第2回 戦略を策定する 2006/06/26

仮説と検証とは

一般的に、「仮説と検証」とは、現状や環境要因を分析して仮説を立て、その仮説に基づき対応策を考え、実行することを言います。不確実性の高いビジネスでは、仮説検証サイクルを継続的に行うことが重要です。

戦略策定プロセスだけを見ても、効率的に問題の把握し、問題解決の方向性を導く手法としてこの「仮説と検証」が効果を発揮します。要は、少ない情報と経験と勘から"あたり"(=結論、仮説)をつけ、結論(仮説)ありきで、結論が正しいか否かの調査・分析(検証)のみを行うことになります。言うまでもありませんが、事実を曲げて結論が正しいことを検証することではありません。

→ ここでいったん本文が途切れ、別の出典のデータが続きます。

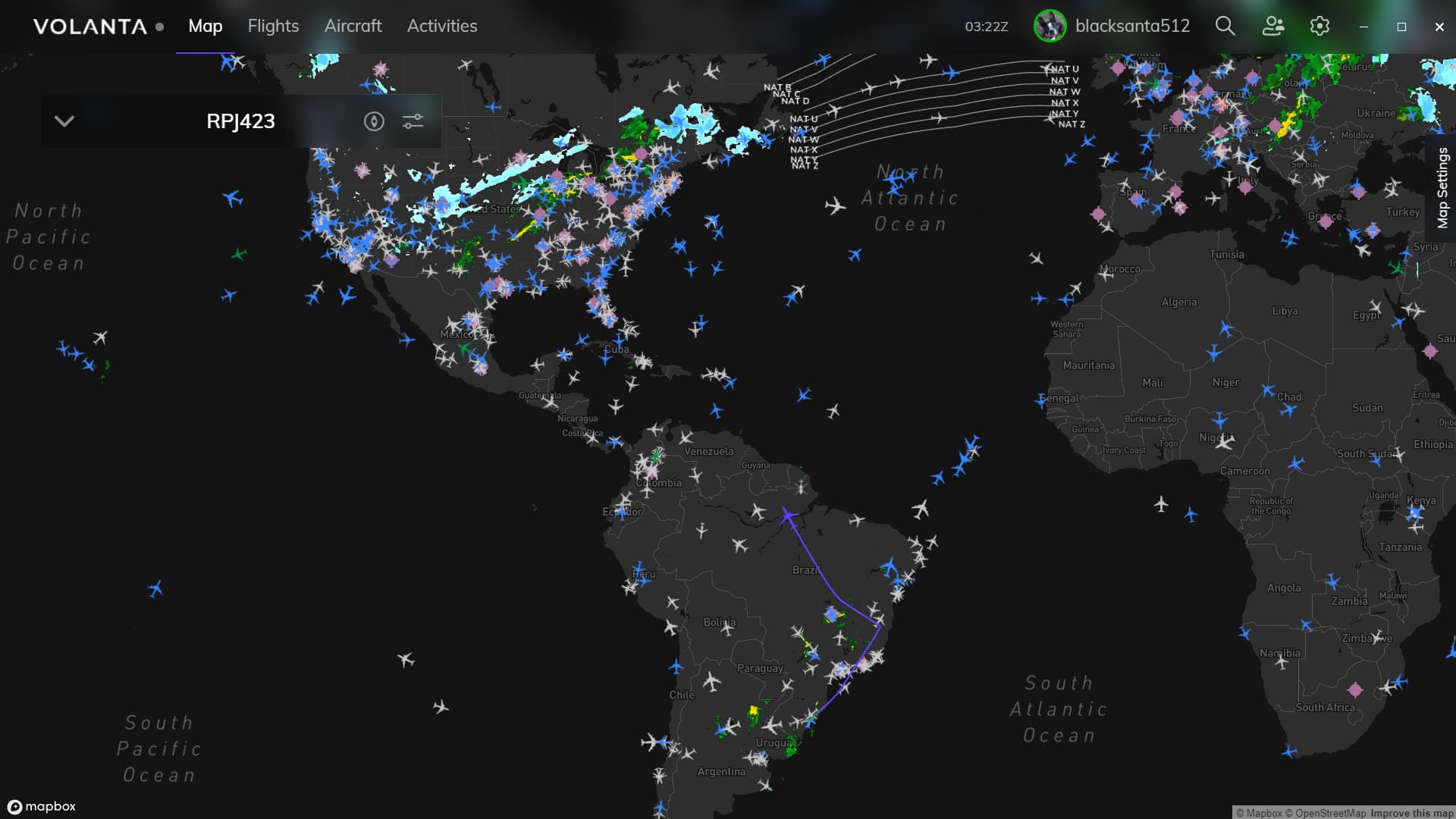
Task: Open the settings gear icon
Action: [1319, 26]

戦略立案における仮説検証の作業ステップとしては、以下の通りです。

(1)経営上の課題を整理する

経営上の問題を経営・事業・組織・財務などの切り口から一つ一つ挙げていきます。また、外部環境(競合・顧客動向・トレンド・政治・規制)についても同様に課題を挙げていきます。その後、列挙した問題をモレなくダブリなく整理します。課題の整理には、次ページに補足説明します「戦略のフレームワーク(論理的思考の枠組み)」を用いると整理しやすくなります。通常、経営上の問題は多岐にわたりますが、検討すべき重要な課題・領域を選択し、「問題はここにあるのではないか」という"あたり"(仮説)をつけます。ビジネスにおける勘で"あたり"をつけるのですが、経験を積めば早期に確度の高い仮説を立てることができます。場合によりますが、課題に対して網羅的に対処するよりも、重要な課題を絞りこんで実行する方が良いと思います。

(2)問題の原因について生の声を拾う

次に、検討すべき課題に対して、各部署における問題のヒアリングなどを行い、定性的なデータを収集します。必要に応じて、顧客やユーザーなどへのアンケート、競合などの調査などを行います。ヒアリング・アンケートや外部調査の目的は、"あたり"(仮説)の正誤を立証することにあります。何を立証できれば仮説が正しいと言えるのか、何が立証されれば仮説は誤りとなるのか、を頭に置いて、必要な調査項目を最小限にして設計することがポイントになります。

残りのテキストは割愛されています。